Zhuang and her colleagues first reported the flipping behavior in the May 8, 2008, issue of the journal Nature. Switching analogies, she likens the move to that of a gymnast on the parallel bars. With hands grabbing a bar, the gymnast swings her two legs between opposite directions. HIV reverse transcriptase can do the same thing, and then perform different tasks depending on its orientation. Facing one direction, it adds nucleotides to extend the DNA molecule. Facing the other, it destroys the RNA template strand it no longer needs.
“The orientation determines the function,” said Zhuang. “When it needs one function, it binds in one orientation. When it needs another, it binds in the other orientation. When it needs both functions, it flips between them.”
Together, the Science and Nature papers paint a portrait of an acrobatic protein capable of moves no one had seen in an enzyme before. Zhuang thinks such dynamic moves might play a role in increasing the efficiency of a multi-functional enzyme like HIV reverse transcriptase.
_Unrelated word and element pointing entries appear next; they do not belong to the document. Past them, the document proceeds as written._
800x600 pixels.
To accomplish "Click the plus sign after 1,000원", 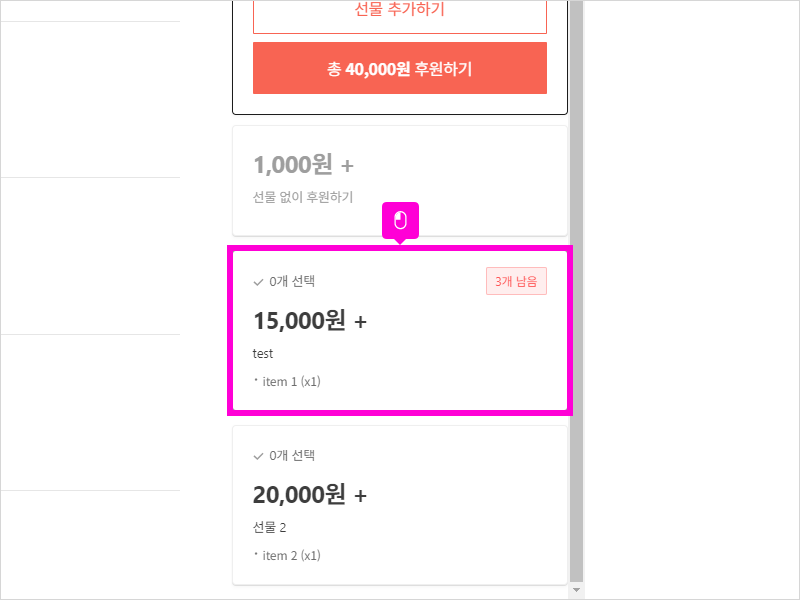I will tap(347, 165).
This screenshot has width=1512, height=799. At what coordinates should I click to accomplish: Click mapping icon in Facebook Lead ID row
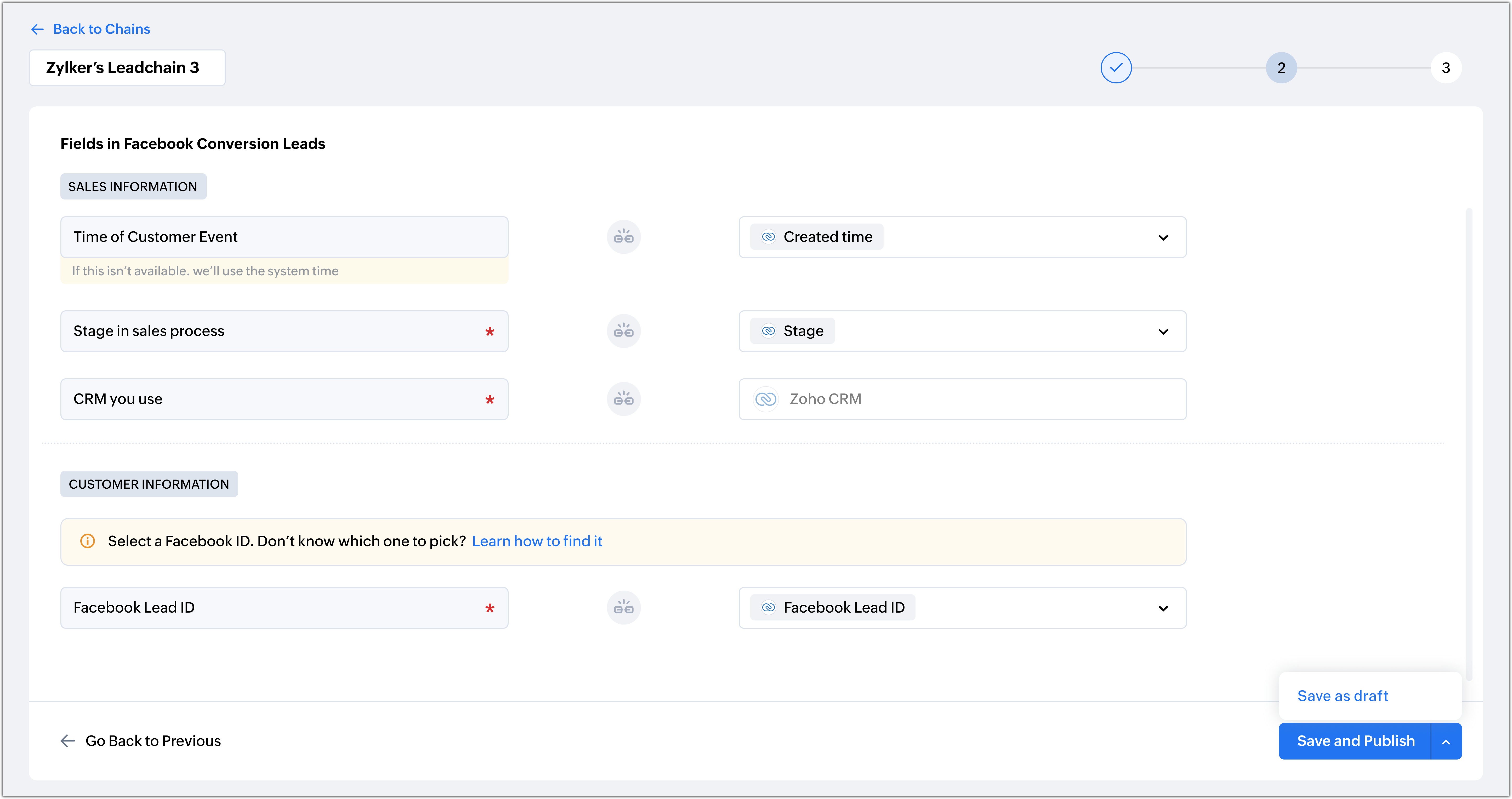(623, 608)
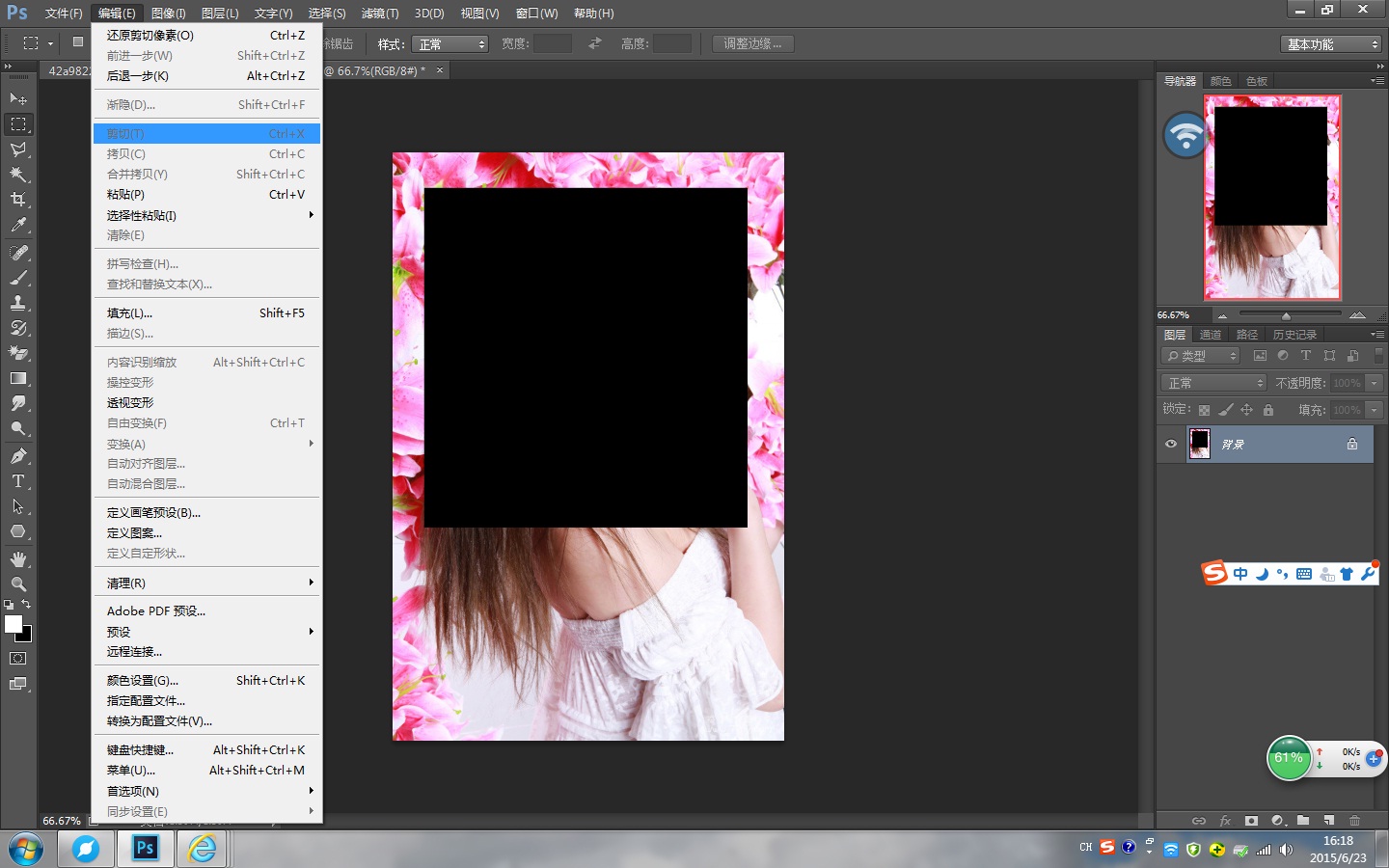This screenshot has width=1389, height=868.
Task: Open the 基本功能 workspace dropdown
Action: 1332,44
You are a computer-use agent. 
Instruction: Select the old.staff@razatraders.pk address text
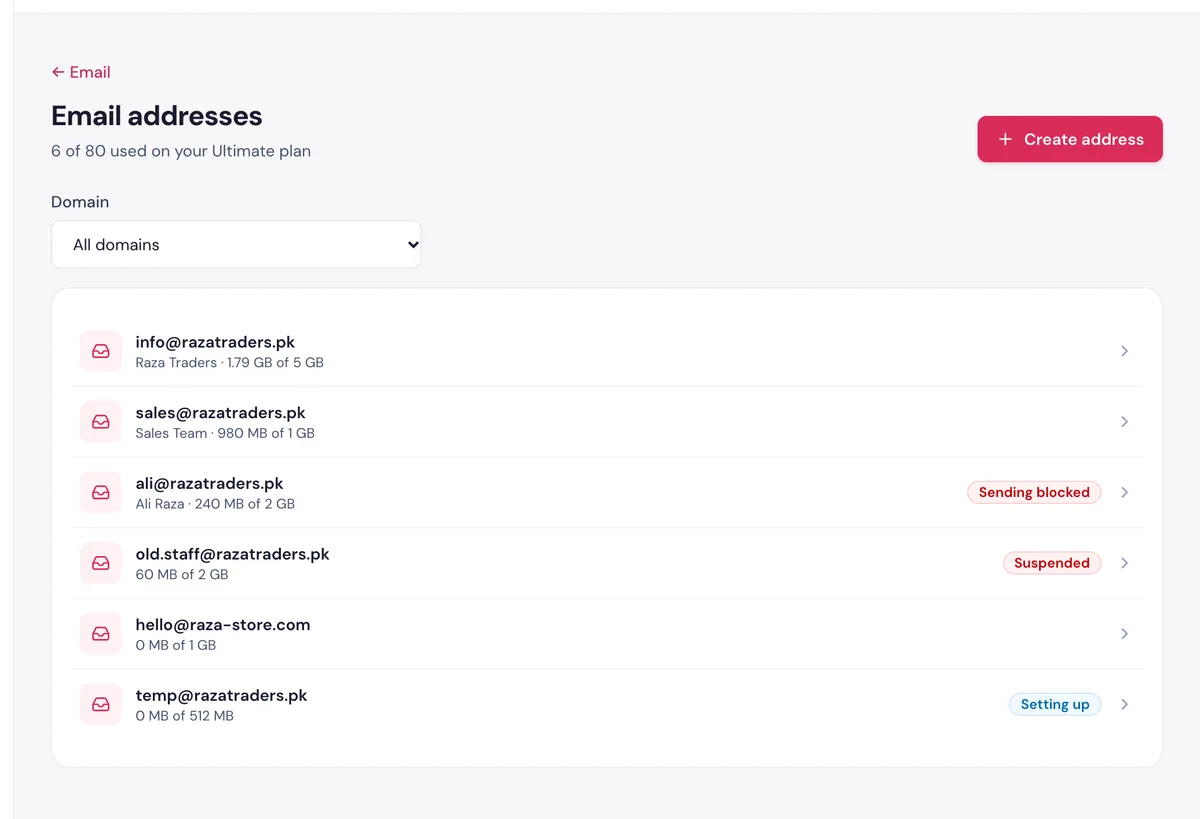232,553
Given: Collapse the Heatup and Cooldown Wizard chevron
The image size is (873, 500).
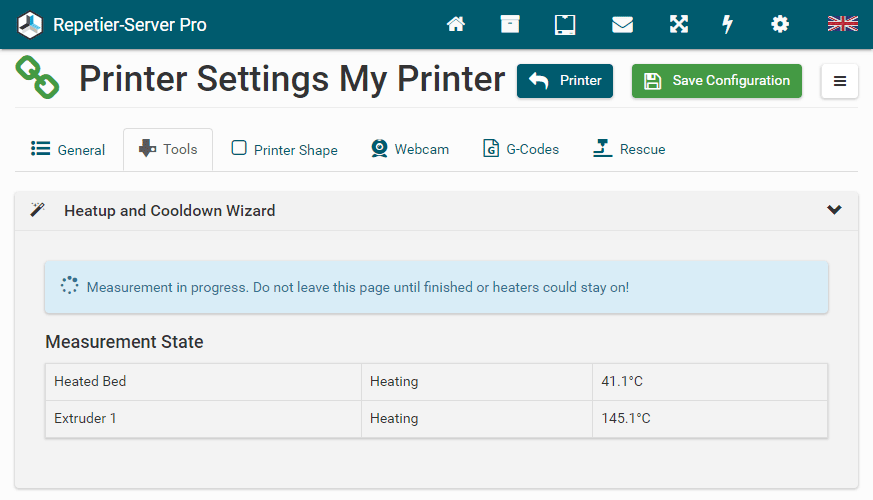Looking at the screenshot, I should 834,210.
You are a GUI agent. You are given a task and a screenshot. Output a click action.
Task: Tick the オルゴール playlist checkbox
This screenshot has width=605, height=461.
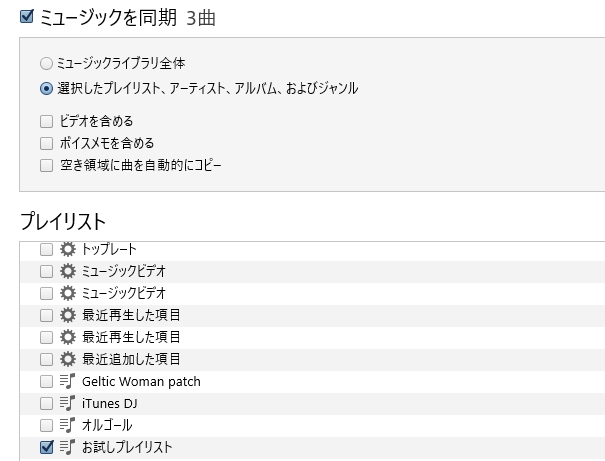point(46,425)

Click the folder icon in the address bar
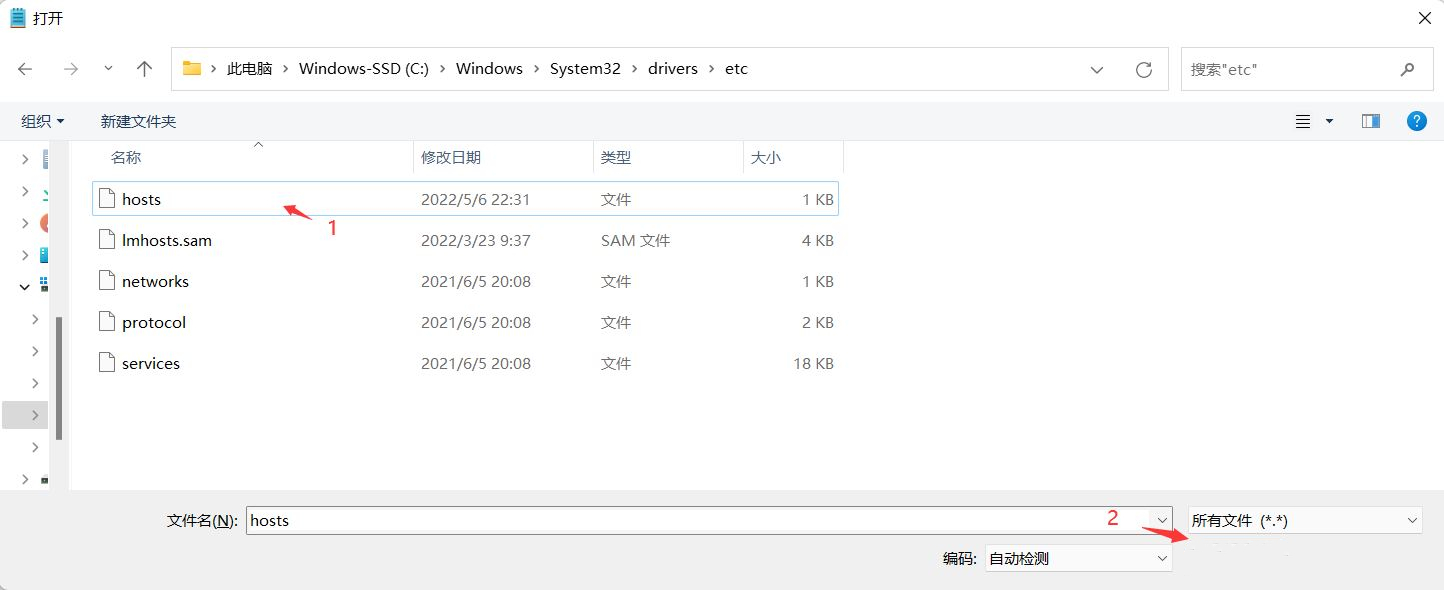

The enzyme has several different tasks to perform, and such dynamic flexibility may help the enzyme to adjust quickly into the proper binding configurations to get the jobs done more quickly.
As for the NNRTIs, they reduce the efficiency of the enzyme by making HIV reverse transcriptase flip and slide into the wrong binding configurations, turning the enzyme into a twitchy, fidgety worker. “The NNRTI findings were a byproduct of our work observing the interactions of HIV reverse transcriptase with its substrates,” said Zhuang. “But I'm hopeful the discoveries will help other researchers design more effective anti-HIV medicines.”